● **Text section**:
Reducing the scope of control plane information improves security by controlling the set of devices through which a view of the network can be obtained.
Reducing the scope of control plane information improves convergence by controlling the set of devices that must recalculate loop-free paths through the network because of any individual change.
Reducing the scope of control plane information reduces the chance of positive feedback loops by preventing state from “looping back” through the control plane.
Reducing the scope of control plane information reduces the chance of resource exhaustion in any particular device (and potentially lowers the cost of any particular device) by reducing the size of any tables held in memory and across which the set of loop-free paths must be calculated.
Reducing the speed of control plane information traveling through the network, or the velocity of state, reduces the chance of positive feedback loops forming and reduces the chance of resource exhaustion in any individual device.
The following sections consider several widely implemented and deployed techniques used to control the scope and velocity of state.
Summarizing Topology Information
Topological information can be summarized by making destinations that are physically (or virtually) connected several hops away appear to be directly attached to a local node, and then removing the information about the links and nodes in any routing information carried in the control plane from the point of summarization. Figure 19-6 illustrates this concept from the perspective of F, with E summarizing.
Figure 19-6 Summarization of topology information in the control plane
Before the topology is summarized (the upper network), F might (depending on the protocol) know A is connected to B, B is connected to C and D, and C and D are connected to E. If E begins to summarize the topology information (shown in the lower network), each of these other nodes appears, from F’s perspective, to be directly connected to E. The physical topology does not change, of course, but F’s view of the topology does change.
Summarization is a form of abstraction over the network topology; the set of reachable destinations is abstracted from the network and connected so that loop-free paths are preserved, but not detailed topology information. The way this is normally done is to remove actual link information while preserving the metric information associated with each destination, as the metric information alone can be used to calculate loop-free paths.
Distance vector protocols essentially summarize topology information at every hop, as they transmit each destination with a metric between devices. In Bellman-Ford, the local device examines its local view of the network to calculate the set of loop-free paths through the network. In Garcia-Luna’s Diffusing Update Algorithm (DUAL), the device keeps (in effect) one hop of topology information, the cost to each destination as seen from each of its neighbors, and uses this information to calculate alternate loop-free paths to each destination. Link state protocols carry full topology information, including links and metrics, within a single flooding domain.
Aggregating Reachability Information
If you take a trip to a distant city through a series of flights, you will need
Directions from your home to the local airport
Directions within the local airport to the correct gate to board the aircraft
Directions from gate to gate within the airport where each flight connection is made
Directions from the gate to the place where you pick up a rental car, or to a taxi, or to some form of public transportation
Directions to the hotel where you will be staying
Directions from the hotel to the site of the meeting or conference you will be attending
What would happen if you called your destination hotel and asked for full directions to its location from yours? Assuming the hotel staff even know how you are traveling, the directions would easily overwhelm you. Maybe they would look something like this:
Walk out your front door and get into your car.

● **Required work**: Reproduce the portion of the control plane text between "Distance vector protocols" and "single flooding domain.", inclusive.

● **Data block**:
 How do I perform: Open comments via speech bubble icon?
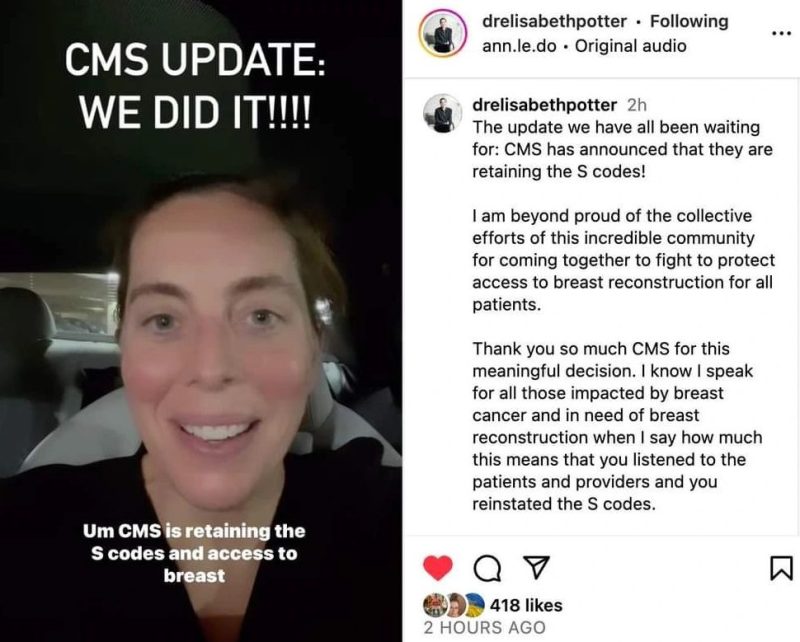pos(487,568)
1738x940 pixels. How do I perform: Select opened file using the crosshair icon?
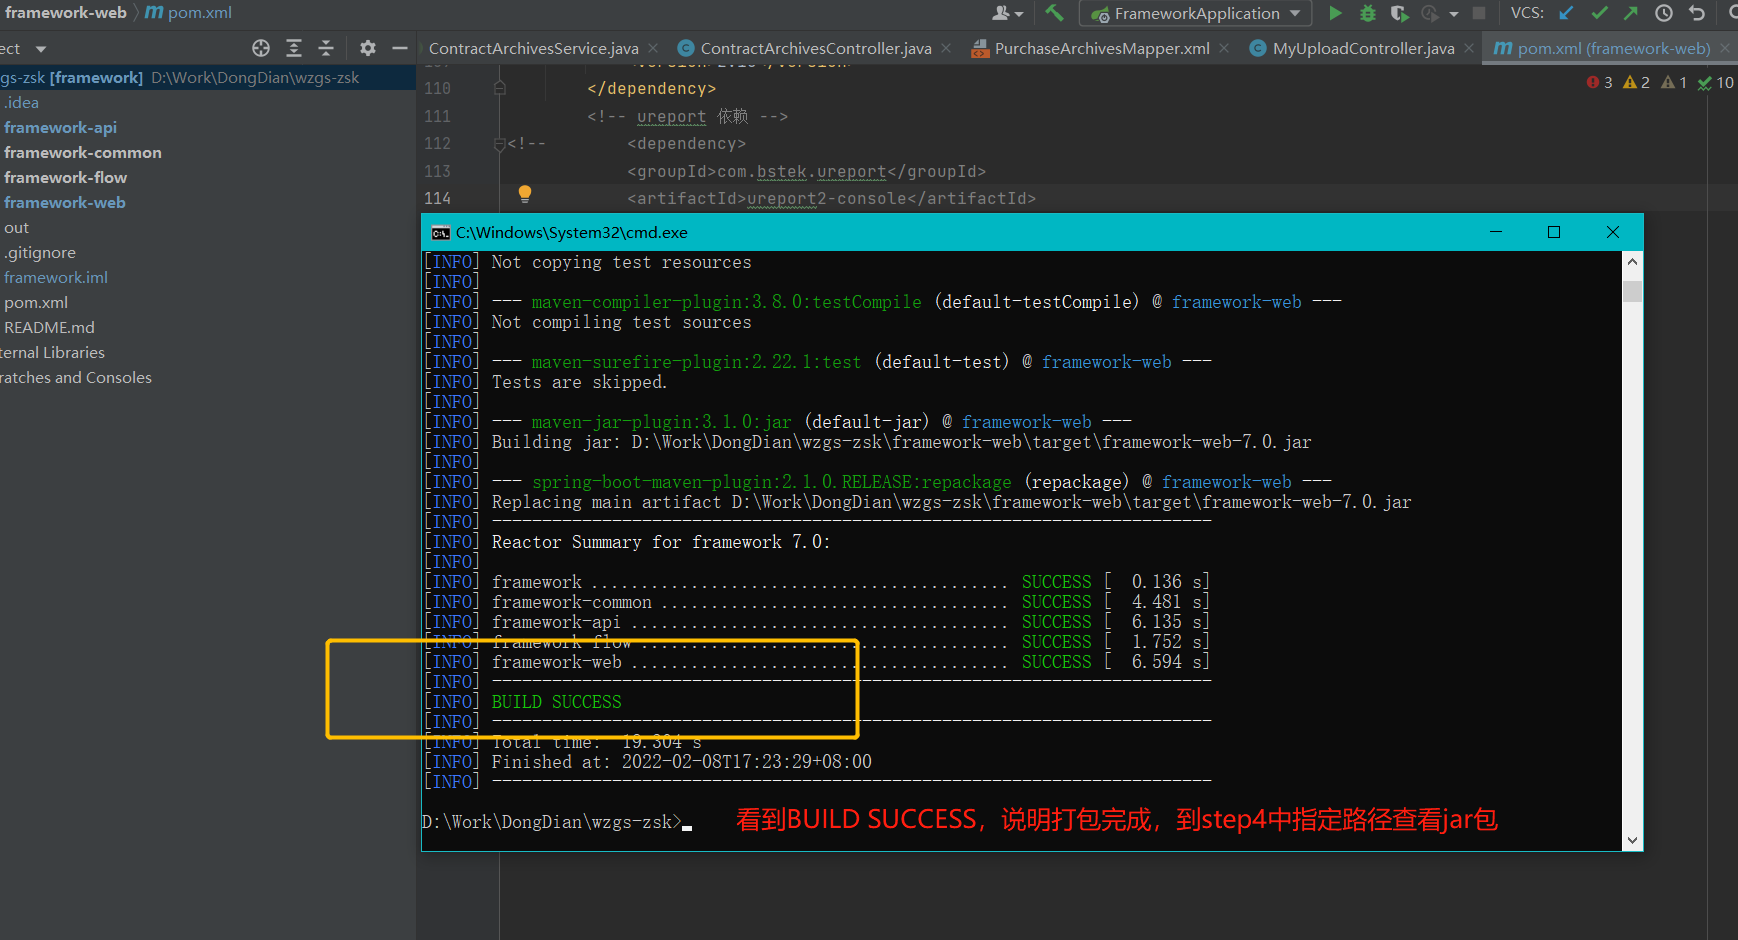[260, 48]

● **Answer to this exercise**:
Distance vector protocols essentially summarize topology information at every hop, as they transmit each destination with a metric between devices. In Bellman-Ford, the local device examines its local view of the network to calculate the set of loop-free paths through the network. In Garcia-Luna’s Diffusing Update Algorithm (DUAL), the device keeps (in effect) one hop of topology information, the cost to each destination as seen from each of its neighbors, and uses this information to calculate alternate loop-free paths to each destination. Link state protocols carry full topology information, including links and metrics, within a single flooding domain.